I have 2 instances x and y of a same class RBnode.
Is there a way to exchange their identities so that all reference to x goes to y and vice versa?
For example,
x = RBnode()
y = RBnode()
x.data = 1
y.data = 2
L = [x,y]
exchange_identity(x,y)
print x.data, y.data, (L[0] is y)
>>> 2 1 True
Actually I’m building an extension of Red-Black tree. Nodes of the tree are implemented as object. When writing the node removal method, I need to exchange two nodes, so that the node to be removed gets “at the bottom” of the tree.
First I tried to just exchange data in the two nodes:
def remove_node(self, y):
''' remove node y from tree
return (y.key,y.value) if successful'''
... ... ...
# exchange y's data with that of its successor y.next
y.key = y.next.key
y.value = y.next.value
But later an error occurred when remove_node was called and the caller function was holding a reference to a node x, which happens to be y.next. Something like
x = y.next
self.remove_node(y)
x.parent
>>> AttributeError: 'NoneType' object has no attribute 'parent'
I could exchange all corresponding attributes of x and y.

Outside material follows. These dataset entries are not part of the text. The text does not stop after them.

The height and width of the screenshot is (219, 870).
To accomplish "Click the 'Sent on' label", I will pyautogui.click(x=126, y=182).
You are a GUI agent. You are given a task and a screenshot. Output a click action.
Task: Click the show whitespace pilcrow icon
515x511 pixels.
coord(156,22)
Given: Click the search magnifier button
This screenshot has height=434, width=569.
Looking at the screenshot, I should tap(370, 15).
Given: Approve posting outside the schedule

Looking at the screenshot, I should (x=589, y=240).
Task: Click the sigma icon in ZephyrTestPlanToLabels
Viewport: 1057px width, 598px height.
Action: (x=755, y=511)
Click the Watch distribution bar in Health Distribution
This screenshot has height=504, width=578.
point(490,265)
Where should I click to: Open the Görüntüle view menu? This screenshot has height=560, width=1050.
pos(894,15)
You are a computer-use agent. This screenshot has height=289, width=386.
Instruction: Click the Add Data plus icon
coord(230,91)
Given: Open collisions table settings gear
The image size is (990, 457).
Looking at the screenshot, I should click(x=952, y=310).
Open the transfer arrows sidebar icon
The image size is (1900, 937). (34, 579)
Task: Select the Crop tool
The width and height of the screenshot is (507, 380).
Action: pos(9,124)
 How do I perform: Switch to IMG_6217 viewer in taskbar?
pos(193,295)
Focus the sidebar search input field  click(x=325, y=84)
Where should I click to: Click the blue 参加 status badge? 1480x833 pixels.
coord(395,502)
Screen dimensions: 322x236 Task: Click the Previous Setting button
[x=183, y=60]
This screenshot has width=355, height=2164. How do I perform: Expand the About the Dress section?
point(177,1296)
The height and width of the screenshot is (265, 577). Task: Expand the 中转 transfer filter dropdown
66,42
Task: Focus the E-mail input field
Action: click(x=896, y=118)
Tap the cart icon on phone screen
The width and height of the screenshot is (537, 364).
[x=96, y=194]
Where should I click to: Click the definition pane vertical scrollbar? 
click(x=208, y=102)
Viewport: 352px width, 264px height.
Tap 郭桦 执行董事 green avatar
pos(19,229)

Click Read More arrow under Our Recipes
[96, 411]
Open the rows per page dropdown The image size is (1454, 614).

But that takes pretty many lines since the structure of a node is rather complicated.
I must be missing something, because what’s wrong with this?
Or have you meant for reassigning all the names, like some kind of identity theft of an object? While it would be possible working at the C level, I would be pretty surprised if you could do it from within python without breaking things majorly.